New findings on how climate change could shape the next 25 years paint a grim picture, outlining the severe consequences a hotter planet may have for people worldwide — including estimates of how many lives could be lost each year.

Focusing specifically on the health effects of more frequent high temperatures, researchers analyzed two decades of climate information spanning 156 countries and projected how rising heat could translate into real-world harm.

In their projections — which did not factor in worsening extreme weather, or the displacement of populations driven by sea-level rise and eroding coastlines — a team from the Catholic University of Argentina used the data to model conditions expected by 2050.

The model suggests that months where average temperatures climb above 27.8C (82F) could severely damage public health, cause widespread fatalities, and further destabilize an already strained global economy.

The researchers said: “Rising temperatures are projected to increase the prevalence of physical inactivity, translating into additional premature deaths and productivity losses, especially in tropical regions.”

Based on the team’s estimates, the outcome could be an additional 470,000 to 700,000 deaths annually.

To put that into perspective, it is in the same rough range as the number of global Covid deaths recorded during the first eight months of the pandemic. And unlike many infectious threats, there is no universal “fix” for sustained dangerous heat — and once those temperature shifts become the norm, they do not quickly go away.

The researchers also argue the impact would not be limited to human health. Their analysis estimates that lost productivity alone could remove $3.6 billion from worldwide output.

Publishing their work in The Lancet Global Health, lead author Christian García–Witulski explained: “Heat exposure imposes physiological constraints through elevated cardiovascular strain and heightened perceived exertion, creating substantial barriers to outdoor physical activity.”

The burden, they warn, would be uneven. Countries with fewer resources to adapt — particularly low and middle-income nations — are projected to face the harshest consequences as temperatures continue to rise.

While parts of Africa are expected to see growing death rates and reduced economic activity as heat intensifies, the paper indicates Latin America and the Caribbean could be hit hardest, with each month above 82F increasing the number of people unable to work — or increasing the risk of death.

“The implications for global health are immediate,” they wrote.

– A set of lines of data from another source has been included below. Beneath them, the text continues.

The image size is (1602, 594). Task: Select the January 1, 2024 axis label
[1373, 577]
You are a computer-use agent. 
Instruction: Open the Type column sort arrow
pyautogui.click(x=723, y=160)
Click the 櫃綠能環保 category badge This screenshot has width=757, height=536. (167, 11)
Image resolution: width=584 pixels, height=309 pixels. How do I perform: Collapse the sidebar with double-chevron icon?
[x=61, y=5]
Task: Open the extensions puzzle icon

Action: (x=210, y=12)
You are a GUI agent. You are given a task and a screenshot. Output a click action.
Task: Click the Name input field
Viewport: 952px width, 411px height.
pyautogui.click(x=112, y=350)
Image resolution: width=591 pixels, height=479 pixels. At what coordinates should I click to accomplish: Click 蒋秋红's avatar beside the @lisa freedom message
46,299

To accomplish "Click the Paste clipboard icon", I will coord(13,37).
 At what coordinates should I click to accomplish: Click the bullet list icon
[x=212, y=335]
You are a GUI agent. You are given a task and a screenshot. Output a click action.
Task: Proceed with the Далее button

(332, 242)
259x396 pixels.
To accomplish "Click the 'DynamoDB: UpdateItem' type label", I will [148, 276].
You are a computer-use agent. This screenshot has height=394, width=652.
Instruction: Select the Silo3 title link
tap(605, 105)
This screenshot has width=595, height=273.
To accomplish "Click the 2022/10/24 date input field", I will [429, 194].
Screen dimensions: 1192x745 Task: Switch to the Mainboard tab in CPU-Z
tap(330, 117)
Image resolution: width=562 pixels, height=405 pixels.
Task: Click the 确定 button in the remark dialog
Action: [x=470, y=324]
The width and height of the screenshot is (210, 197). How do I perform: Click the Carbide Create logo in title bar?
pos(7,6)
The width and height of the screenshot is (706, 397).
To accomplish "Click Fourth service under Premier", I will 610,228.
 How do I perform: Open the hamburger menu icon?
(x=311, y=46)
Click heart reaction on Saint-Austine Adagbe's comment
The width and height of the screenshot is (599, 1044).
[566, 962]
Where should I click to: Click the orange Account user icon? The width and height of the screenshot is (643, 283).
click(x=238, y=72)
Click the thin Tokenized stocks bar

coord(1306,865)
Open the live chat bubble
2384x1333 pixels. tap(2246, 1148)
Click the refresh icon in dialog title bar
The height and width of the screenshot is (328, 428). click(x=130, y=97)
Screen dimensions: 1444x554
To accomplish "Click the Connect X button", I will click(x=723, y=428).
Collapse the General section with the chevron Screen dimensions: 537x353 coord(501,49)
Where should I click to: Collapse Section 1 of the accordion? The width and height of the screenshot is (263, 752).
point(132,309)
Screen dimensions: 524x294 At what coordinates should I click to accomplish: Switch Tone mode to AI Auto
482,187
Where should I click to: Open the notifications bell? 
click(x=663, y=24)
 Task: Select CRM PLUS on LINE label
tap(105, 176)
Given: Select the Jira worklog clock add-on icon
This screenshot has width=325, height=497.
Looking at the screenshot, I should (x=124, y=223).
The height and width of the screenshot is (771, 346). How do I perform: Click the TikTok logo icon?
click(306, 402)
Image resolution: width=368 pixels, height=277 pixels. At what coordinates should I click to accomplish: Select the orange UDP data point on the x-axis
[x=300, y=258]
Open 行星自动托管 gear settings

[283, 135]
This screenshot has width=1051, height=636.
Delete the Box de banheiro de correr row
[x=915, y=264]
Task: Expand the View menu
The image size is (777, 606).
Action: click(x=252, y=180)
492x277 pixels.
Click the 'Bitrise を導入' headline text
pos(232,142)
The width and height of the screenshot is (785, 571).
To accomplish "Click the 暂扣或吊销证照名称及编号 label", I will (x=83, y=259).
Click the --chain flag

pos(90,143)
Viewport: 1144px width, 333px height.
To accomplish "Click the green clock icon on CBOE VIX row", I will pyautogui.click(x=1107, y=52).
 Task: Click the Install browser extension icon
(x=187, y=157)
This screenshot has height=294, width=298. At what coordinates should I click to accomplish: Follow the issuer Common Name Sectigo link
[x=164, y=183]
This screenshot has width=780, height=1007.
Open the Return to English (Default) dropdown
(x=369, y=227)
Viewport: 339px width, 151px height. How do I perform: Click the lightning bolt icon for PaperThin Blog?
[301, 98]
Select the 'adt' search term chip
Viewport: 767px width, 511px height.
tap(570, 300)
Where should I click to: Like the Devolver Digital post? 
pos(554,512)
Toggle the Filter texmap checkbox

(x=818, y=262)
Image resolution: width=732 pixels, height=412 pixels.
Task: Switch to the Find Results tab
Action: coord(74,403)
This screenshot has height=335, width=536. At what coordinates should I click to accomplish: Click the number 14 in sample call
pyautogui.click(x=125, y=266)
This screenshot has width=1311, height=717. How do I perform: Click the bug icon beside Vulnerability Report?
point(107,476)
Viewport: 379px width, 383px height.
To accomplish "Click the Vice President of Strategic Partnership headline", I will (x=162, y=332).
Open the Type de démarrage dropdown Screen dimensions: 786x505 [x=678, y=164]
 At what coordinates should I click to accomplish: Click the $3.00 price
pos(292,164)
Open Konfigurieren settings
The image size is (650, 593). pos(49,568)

“Without stronger mitigation, rising temperatures alone could undermine – or even reverse – a substantial share of WHO’s target of cutting global physical inactivity by 15 percent by 2030, while simultaneously slowing economic growth through heat-related drops in worker productivity.”

With much of the near-term warming effectively baked in due to continuing global emissions, the researchers also outlined steps they believe could reduce some of the worst health and economic outcomes on the road to 2050.

The scientists advised: “Prioritising heat–adaptive urban design, subsidised climate–controlled exercise facilities, and targeted heat–risk communication is essential to mitigate these emerging health and economic burdens, in addition to ambitious emissions reductions.”